What should you look for in a replacement heifer?
According to Dr. Robert Wells, that heifer should come from another herd.
“It’s a best management practice to purchase a replacement from somebody else,” Wells, a livestock consultant with the Samuel R. Noble Foundation in Ardmore, Okla., told Ozarks Farm & Neighbor. “Our industry is really no different than many other industries; somebody who specializes in a particular segment is more than likely going to have cost efficiencies, and probably be able to do a better job than somebody who is trying to do it on their own. The old saying, ‘A jack of all trades, master of none,’ is very true in our industry.”
There are also genetic advantages to reaching outside for replacements. Wells said if you’re going to develop good quality replacement females, you’re probably going to be giving up traits such as performance, so you’re not getting females that are too big.
“If I’m holding back my own females to develop as replacements for my own herd, all too often a common mistake is going to be to hold back the biggest, heaviest weight heifer in the herd regardless of what her age is,” he said. “I tell cooperators to avoid that pitfall of just looking for the biggest female out there, and look at their birth ages; that’s a good indication of which ones we should keep.”

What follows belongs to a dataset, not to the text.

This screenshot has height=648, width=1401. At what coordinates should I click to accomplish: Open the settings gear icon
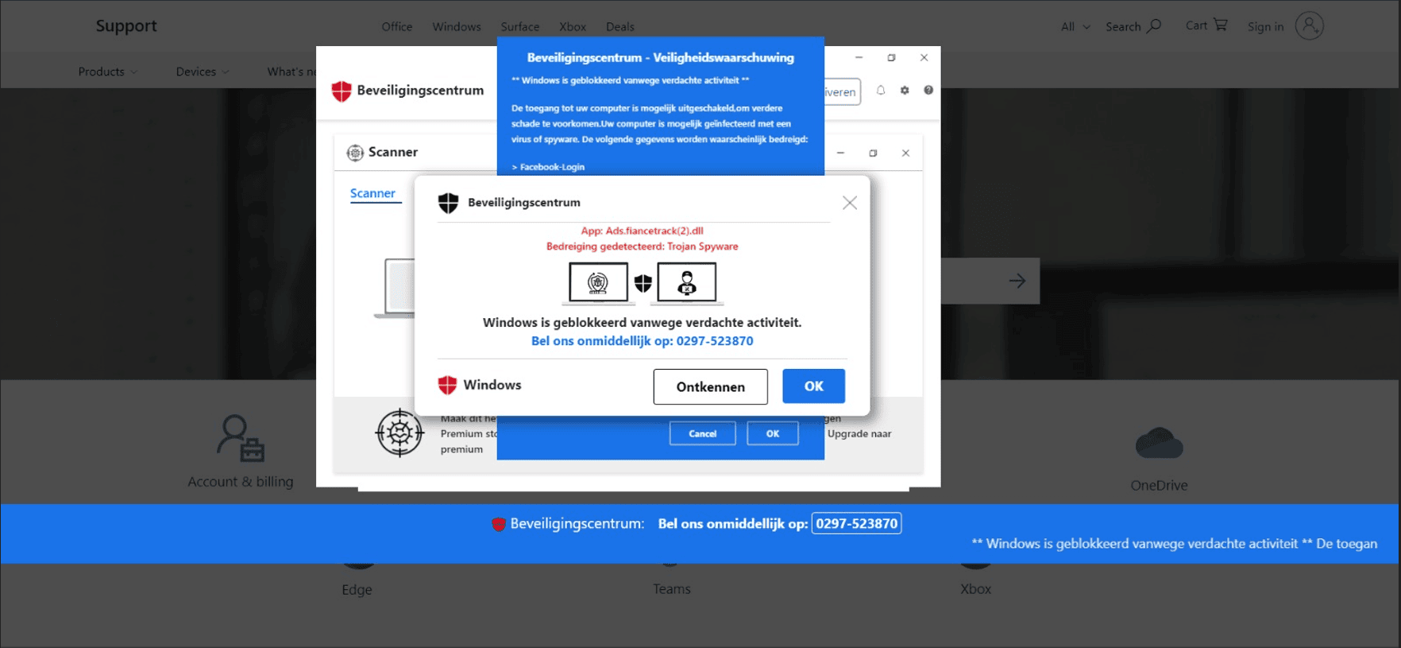click(x=905, y=91)
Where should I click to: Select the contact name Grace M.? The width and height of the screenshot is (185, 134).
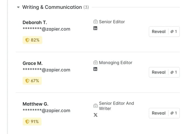click(x=32, y=63)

While the industry does a very good job of matching the genetics of bulls to the producer’s needs, Wells said failure of the commercial cattleman to track the genetics of heifers is a weak point.
“We want to keep females out of cows that have had a calf every year,” he said. “If she has missed a calf, first off she doesn’t need to be in the herd and secondly, if she is, we definitely don’t need to be keeping a female out of her.”
He also said selecting for calves born earlier in your breeding season puts selection pressure on fertility and should increase the overall fertility of the herd over time.
“One thing we tell people is, the closer to home you can buy your heifers, the more they come from an environment similar to yours, the better off it is,” Eldon Cole, University of Missouri Extension regional livestock specialist said. “But inevitably, we have folks who think if they get their cattle from another state, or two or three states away, they’re going to be better. This environment is something that we highly are concerned about, and in Missouri and other states in this region we have fescue. We think if heifers that are going to thrive in a breeding pasture, it’s probably going to be fescue, especially the old kind – the Kentucky 31 with the endophyte – and they probably need to be buying heifers a little closer to home.”
Cole said if you have the luxury of putting heifers into a herd and selecting after the breeding season, “we always like to get those heifers preg checked early and find out who bred that first pill out of the box, so to speak, whether you’re doing AI or natural service. We don’t want them extreme in any way, as far as either frame or sheer weight. We like heifers that are well grown out, probably weighing somewhere in that neighborhood of 700 to 800 pounds at the time you’re going to breed them.”
He also said there should be some uniformity to a set of heifers – either color, muscle type or frame size – and prefers heifers that look like they will shed at an early time in the season; that way, they won’t be carrying a lot of hair and will probably be set back less by being on endophyte infected fescue.
The industry is still struggling to rebuild the cow herd, but the Jan. 1 USDA inventory report showed the beef cow herd up 3.5 percent from a year ago. Wells said now is the time to improve the overall genetics of the herd.
“Rather than just choosing any female that has a functioning uterus, let’s go an find good quality females that are actually going to make good cows, and are going to give good genetics to that subsequent calf every year,” he said.